Single by Alan Walker and Imanbek

from the EP Walker Racing League
- Released: 11 June 2021
- Genre: Dance-pop; deep house;
- Length: 2:18
- Label: MER; Sony;
- Songwriter: Alan Walker
- Producers: Alan Walker; Imanbek;

Alan Walker singles chronology
| "Believers" (2021) | "Sweet Dreams" (2021) | "Don't You Hold Me Down" (2021) |

Imanbek singles chronology
| "Baddest" (2021) | "Sweet Dreams" (2021) | "Feel Good" (2021) |

= Sweet Dreams (Alan Walker and Imanbek song) =

"Sweet Dreams" is a song by British-Norwegian DJ Alan Walker and Kazakh DJ Imanbek, released as a single on 11 June 2021. The song samples the Scatman John track "Scatman (Ski-Ba-Bop-Ba-Dop-Bop)" and was a hit in both Norway and Sweden.
A remix contest of "Sweet Dreams" was launched in partnership of Alan Walker and the digital workstation, FL Studio.

==Music video==
The music video was released on Alan Walker's channel on 11 June 2021. It shows two car racers racing in a desert landscape.

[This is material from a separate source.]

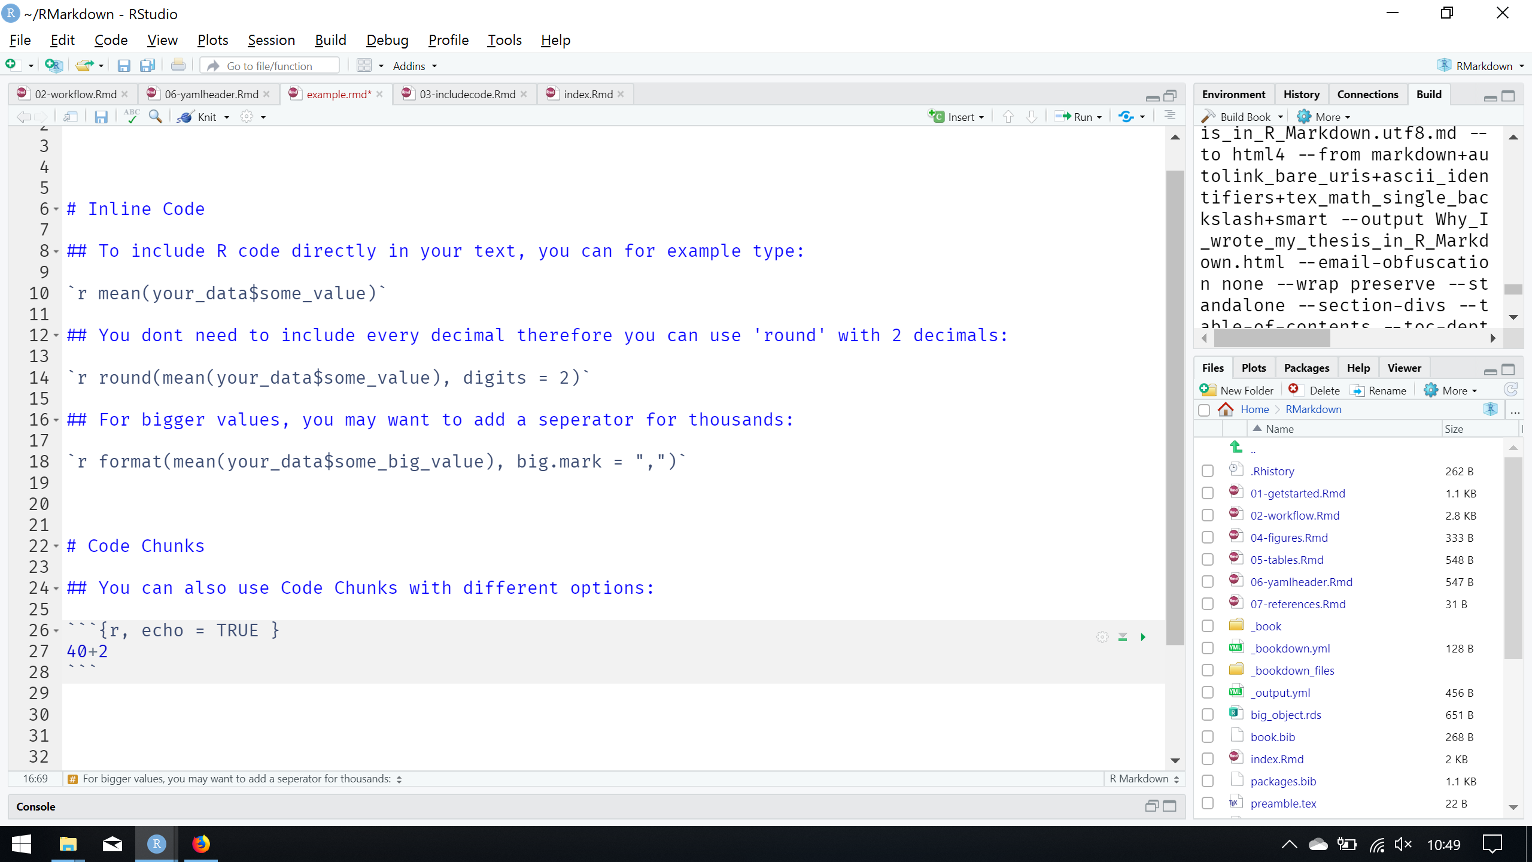This screenshot has height=862, width=1532.
Task: Open Find/Replace in the editor
Action: coord(156,117)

The music video currently has over 26.9 million views.

==Remixes==
The two producers also released a remix package titled Sweet Dreams Remixes that contained the following tracks:

1. "Sweet Dreams" (with Alok)
2. "Sweet Dreams" (Brooks Remix)
3. "Sweet Dreams" (Curbi Remix)
4. "Sweet Dreams" (Mari Ferrari & Rompasso Remix)
5. "Sweet Dreams" (Albert Vishi)
6. "Sweet Dreams" (DES3ETT Remix)

==Charts==

===Weekly charts===

2021 Weekly chart performance
| Chart (2021) | Peak position |
|---|---|
| CIS Airplay (TopHit) | 38 |
| Italy (FIMI) | 96 |
| Norway (VG-lista) | 14 |
| Russia Airplay (TopHit) | 47 |
| Slovakia Airplay (ČNS IFPI) | 7 |
| Sweden (Sverigetopplistan) | 43 |
| Ukraine Airplay (TopHit) | 8 |
| US Hot Dance/Electronic Songs (Billboard) | 18 |

2022 Weekly chart performance
| Chart (2022) | Peak position |
|---|---|
| CIS Airplay (TopHit) | 112 |
| Ukraine Airplay (TopHit) | 8 |

2023 Weekly chart performance
| Chart (2023) | Peak position |
|---|---|
| Lithuania Airplay (TopHit) | 175 |
| Moldova Airplay (TopHit) | 64 |
| Ukraine Airplay (TopHit) | 43 |

2024 Weekly chart performance
| Chart (2024) | Peak position |
|---|---|
| Lithuania Airplay (TopHit) | 136 |

2025 Weekly chart performance
| Chart (2025) | Peak position |
|---|---|
| Lithuania Airplay (TopHit) | 194 |

2026 Weekly chart performance
| Chart (2026) | Peak position |
|---|---|
| Kazakhstan Airplay (TopHit) | 90 |

===Monthly charts===

2021 monthly chart performance
| Chart (2021) | Peak position |
|---|---|
| CIS Airplay (TopHit) | 43 |
| Russia Airplay (TopHit) | 52 |
| Ukraine Airplay (TopHit) | 13 |

2022 monthly chart performance
| Chart (2022) | Peak position |
|---|---|
| Ukraine Airplay (TopHit) | 10 |

2023 monthly chart performance
| Chart (2023) | Peak position |
|---|---|
| Moldova Airplay (TopHit) | 86 |
| Ukraine Airplay (TopHit) | 57 |

===Year-end charts===

2021 year-end chart performance
| Chart (2021) | Position |
|---|---|
| CIS Airplay (TopHit) | 130 |
| Ukraine Airplay (TopHit) | 55 |
| US Hot Dance/Electronic Songs (Billboard) | 52 |

2022 year-end chart performance
| Chart (2022) | Position |
|---|---|
| Ukraine Airplay (TopHit) | 37 |

2023 year-end chart performance
| Chart (2023) | Position |
|---|---|
| Ukraine Airplay (TopHit) | 189 |

===Decade-end charts===

20s Decade-end chart performance
| Chart (2021–2026) | Position |
|---|---|
| Ukraine Airplay (TopHit) | 123 |

==Certifications==

Certifications for "Sweet Dreams"
| Region | Certification | Certified units/sales |
| Italy (FIMI) | Gold | 35,000^{‡} |
| Spain (Promusicae) | Gold | 30,000^{‡} |
^{‡} Sales+streaming figures based on certification alone.